From January 2006 to December 2009, 41 patients underwent DC after closed head injury. Study outcomes focused specifically on the development of hydrocephalus after DC. Variables described by other authors to be associated with posttraumatic hydrocephalus (PTH) were studied, including advanced age, the timing of cranioplasty, higher score on the Fisher grading system, low post-resuscitation Glasgow Coma Scale (GCS) score, and cerebrospinal fluid (CSF) infection. We also analyzed the influence of the area of craniotomy and the distance of craniotomy from the midline. Logistic regression was used with hydrocephalus as the primary outcome measure. Of the nine patients who developed hydrocephalus, eight patients (89%) had undergone craniotomy with the superior limit <25 mm from the midline. This association was statistically significant (p = 0.01 - Fisher's exact test). Logistic regression analysis showed that the only factor independently associated with the development of hydrocephalus was the distance from the midline. Patients with craniotomy whose superior limit was <25 mm from the midline had a markedly increased risk of developing hydrocephalus (OR = 17). Craniectomy with a superior limit too close to the midline can predispose patients undergoing DC to the development of hydrocephalus. We therefore suggest performing wide DCs with the superior limit >25 mm from the midline 15).
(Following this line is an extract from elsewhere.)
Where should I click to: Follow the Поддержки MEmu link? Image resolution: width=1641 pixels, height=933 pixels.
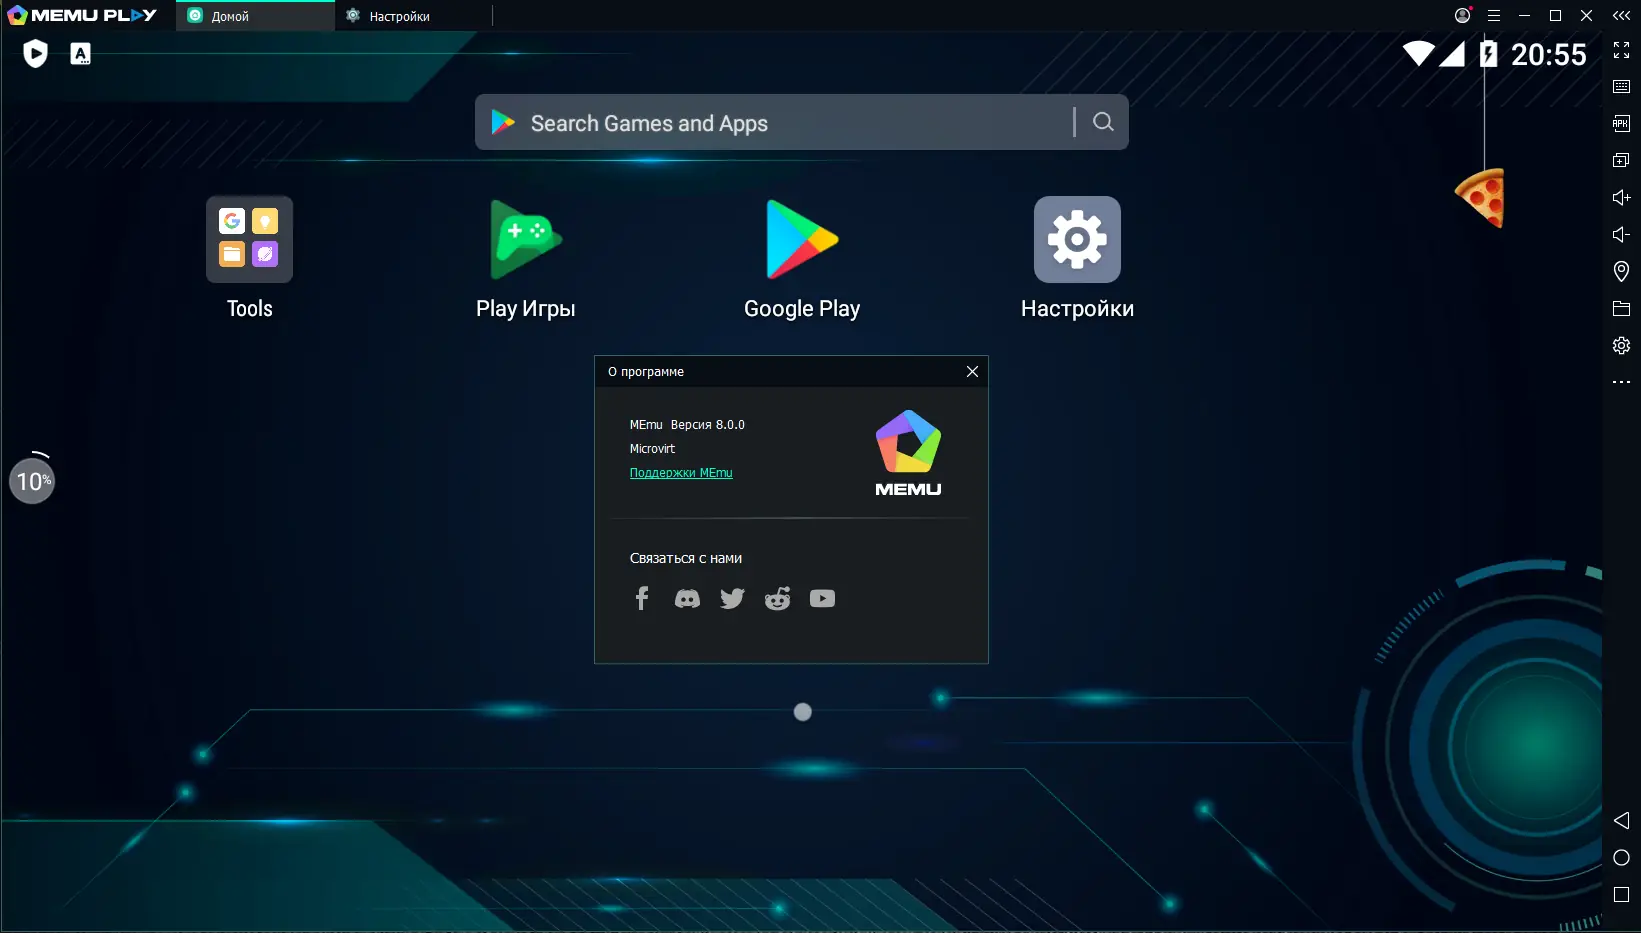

Two patients who underwent decompressive craniectomy after head trauma deteriorated secondary to paradoxical herniation, one after lumbar puncture and the other after ventriculoperitoneal shunting. They motivated the authors to investigate further provoked paradoxical herniation.
The authors reviewed the records of 205 patients who were treated at a single hospital with decompressive craniectomy for head trauma to identify those who had had lumbar puncture performed or a ventriculoperitoneal shunt placed after craniectomy but before cranioplasty. Among the patients who met these criteria, those with provoked paradoxical herniation were identified. The authors also sought to identify similar cases from the literature. Exact binomials were used to calculate 95% CIs. RESULTS None of 26 patients who underwent a lumbar puncture within 1 month of craniectomy deteriorated, whereas 2 of 10 who underwent a lumbar puncture 1 month afterward did so (20% [95% CI 2.4%-55.6%]). Similarly, after ventriculoperitoneal shunting, 3 of 10 patients deteriorated (30% [95% CI 6.7%-65.2%]). Timing of the procedure and the appearance of the skin flap were important factors in deterioration after lumbar puncture but not after ventriculoperitoneal shunting. A review of the literature identified 15 additional patients with paradoxical herniation provoked by lumbar puncture and 7 by ventriculoperitoneal shunting.
Lumbar puncture and ventriculoperitoneal shunting carry substantial risk when performed in a patient after decompressive craniectomy and before cranioplasty. When the condition that prompts decompression (such as brain swelling associated with stroke or trauma) requires time to resolve, risk is associated with lumbar puncture performed ≥ 1 month after decompressive craniotomy 16).